» **GOAL**: Lay out as a Markdown table with columns No. and Text the lines from the line with "You are a GUI" up to and including the line with "pos(727,139)", one row per line and blank lines omitted. Leave the pictures out of the answer.

----- INPUT FOR THIS TASK -----

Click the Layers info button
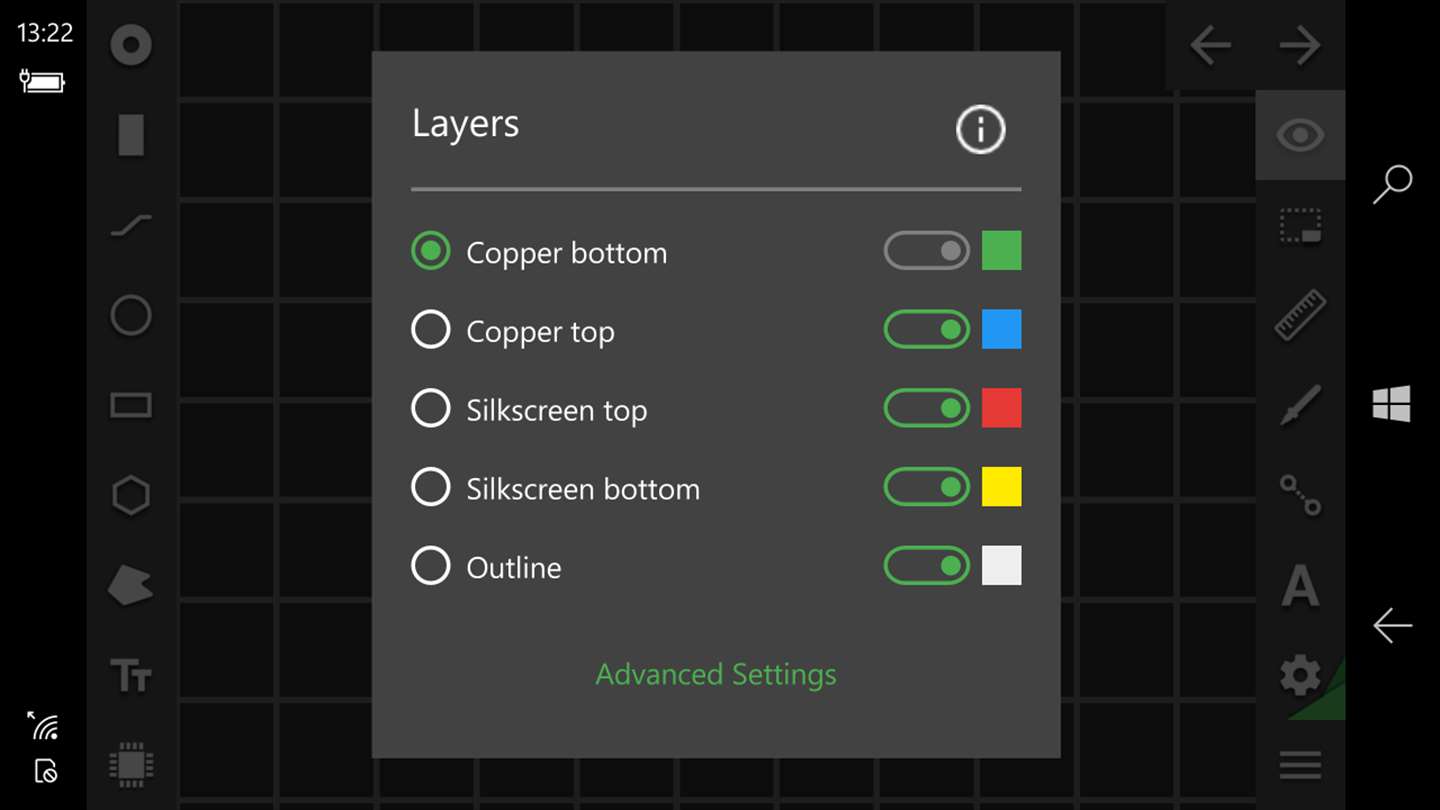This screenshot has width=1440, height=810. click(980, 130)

-----
----- INPUT FOR THIS TASK -----

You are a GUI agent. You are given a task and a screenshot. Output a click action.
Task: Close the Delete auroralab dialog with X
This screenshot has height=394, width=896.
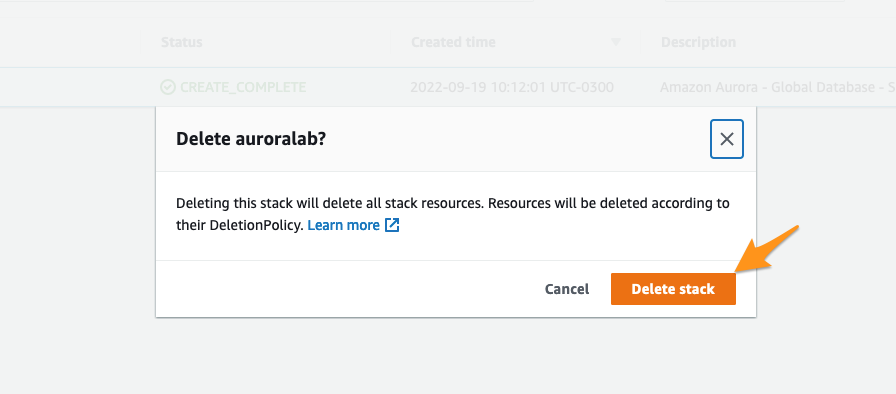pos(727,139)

-----

» **RESULT FOR THIS EXERCISE**:
| No. | Text |
|---|---|
| 1 | You are a GUI agent. You are given a task and a screenshot. Output a click action. |
| 2 | Task: Close the Delete auroralab dialog with X |
| 3 | This screenshot has height=394, width=896. |
| 4 | pos(727,139) |